* **OBIETTIVO 1**: Nei record, per tutto il tratto che va dall'inizio fino alla riga contenente "[x=554, y=117]" compresa, sostituisca "rooms" con "channels" lasciando invariato il resto. Riporti solo quelle righe e ometta le immagini.

* **ESTRATTO DELLA FONTE**:
((

Sindone: da Leonardo…
Aprile 28, 2003 in il Traspiratore da Redazione
Tra gli ultimi mesi del ‘98 ed i primi del ’99, il National Geographic Channel ha realizzato un documentario, recentemente riproposto dal canale franco-tedesco Arte, sulla Sindone di Torino, illustrando un’ipotesi storica sulla sua origine; ipotesi del tutto originale e sconosciuta ai più. Infatti, il dibattito sull’autenticità di questa reliquia e sulla sua datazione rimane tutt’oggi aperto, lasciando campo a filoni diversi di speculazione.
Gli esami autorizzati dalla Chiesa negli anni Ottanta, che sottoposero il lino alla prova del carbonio 14, raffreddarono molti, dimostrando, ma senza arrivare a certezze assolute, una possibile datazione del tessuto intorno alla prima metà del XV secolo. Uno sparuto gruppo di studiosi, tra cui storici e letterati, invece si scaldò a tale prova, perché in grado di confutare una loro teoria, ovvero che Leonardo da Vinci sia l’autore della vestigia conservata a Torino.
Andiamo con ordine. Leonardo da Vinci è stato in vita un personaggio eccezionale: pittore, scrittore, ingegnere, studioso dell’anatomia e dell’ottica. Più in generale, da Vinci sembra essersi occupato dell’intero sapere accumulato dal genere umano prima di lui, cercando di organizzarlo e in alcuni casi di svilupparlo. Nei suoi visionari disegni compaiono quelli che ai nostri occhi sono dei carri armati, degli elicotteri, dei sommergibili, delle biciclette. Non solo; tutti coloro che ne scrivono riconoscono a Leonardo la piacevolezza della compagnia, l’amabilità del dialogare, il gusto nel vestire e nel portarsi, una certa bellezza fisica. Ambidestro, capace di scrivere al contrario, padrone di tecniche tutte particolari nel dipingere, da Vinci mesmerizza ancora oggi la gente con il suo fascino.
La Sindone, dal canto suo, affascina da secoli i fedeli. Comparsa una prima volta in terra di Francia nel XV secolo, resta in possesso dei Savoia fino a dopo la Seconda Guerra Mondiale, quando viene donata al Pontefice. Regolarmente viene esposta alla venerazione dei fedeli, che la ritengono l’ultimo ricovero del corpo terreno di Gesù. Dal canto suo, la Chiesa non l’ha mai riconosciuta ufficialmente come simulacro divino, oscillando durante i secoli tra un più aperto sostegno alla sua adorazione e un freddo distacco.

))

* **I RECORD**:
((

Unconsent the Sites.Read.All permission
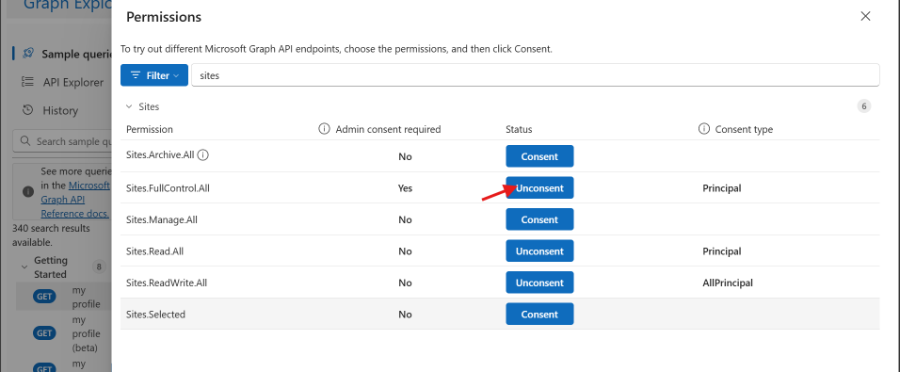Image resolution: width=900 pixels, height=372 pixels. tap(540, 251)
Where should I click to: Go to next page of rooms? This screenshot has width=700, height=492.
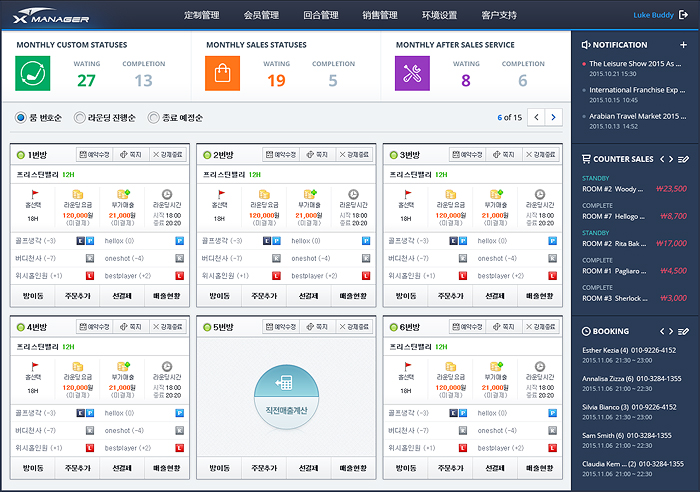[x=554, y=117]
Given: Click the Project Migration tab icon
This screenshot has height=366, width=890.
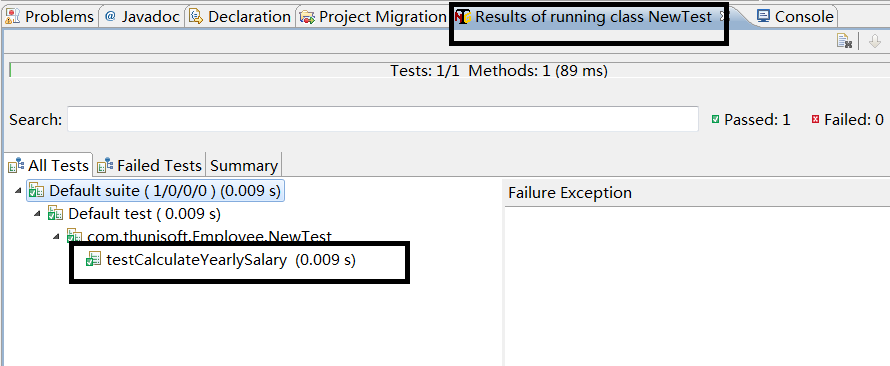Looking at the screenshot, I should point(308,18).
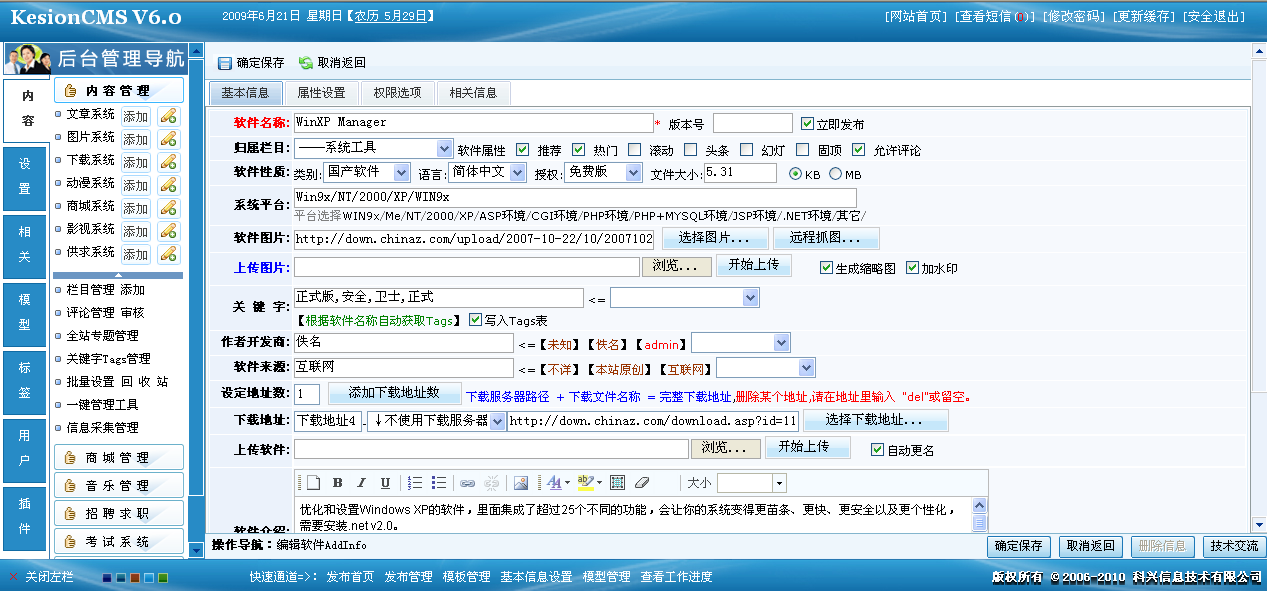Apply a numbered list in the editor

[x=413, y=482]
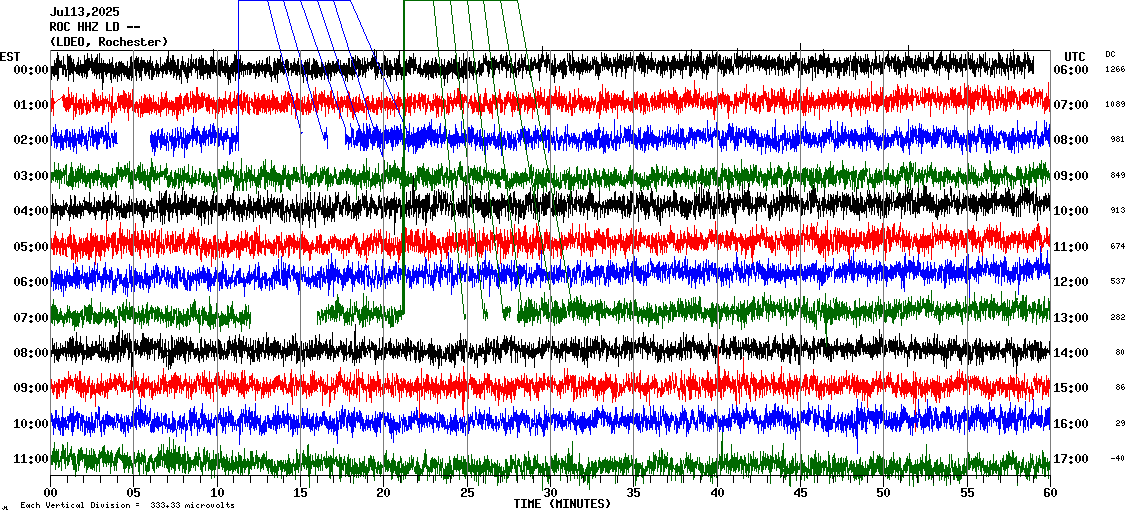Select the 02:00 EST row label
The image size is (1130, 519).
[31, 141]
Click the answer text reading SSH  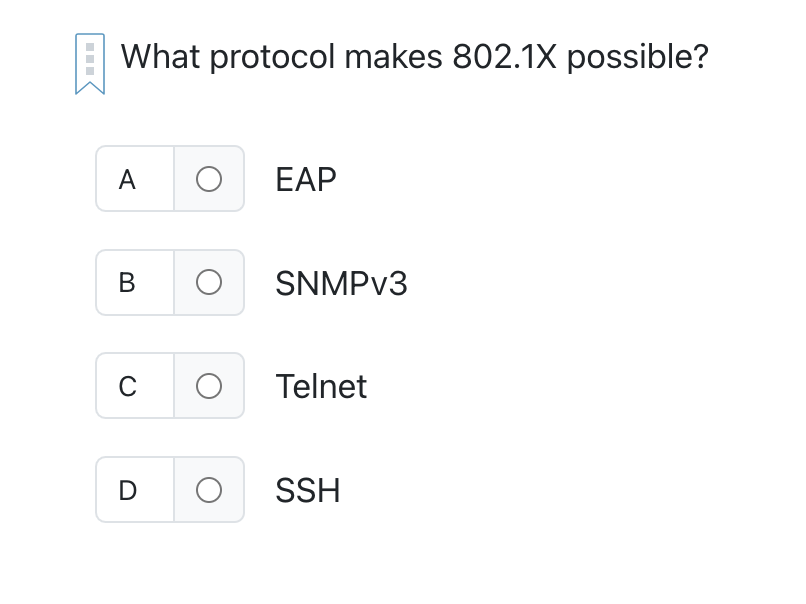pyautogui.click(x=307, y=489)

))

* **OBIETTIVO 2**: Trascriva fedelmente, dall'estratto sulla Sindone, tutto ciò che va da "Gli esami autorizzati" fino a "conservata a Torino.".

* **RISULTATO FINALE 1**:
Unconsent the Sites.Read.All permission
Image resolution: width=900 pixels, height=372 pixels. tap(540, 251)
Where should I click to: Go to next page of channels? This screenshot has width=700, height=492.
[x=554, y=117]

* **RISULTATO FINALE 2**:
Gli esami autorizzati dalla Chiesa negli anni Ottanta, che sottoposero il lino alla prova del carbonio 14, raffreddarono molti, dimostrando, ma senza arrivare a certezze assolute, una possibile datazione del tessuto intorno alla prima metà del XV secolo. Uno sparuto gruppo di studiosi, tra cui storici e letterati, invece si scaldò a tale prova, perché in grado di confutare una loro teoria, ovvero che Leonardo da Vinci sia l’autore della vestigia conservata a Torino.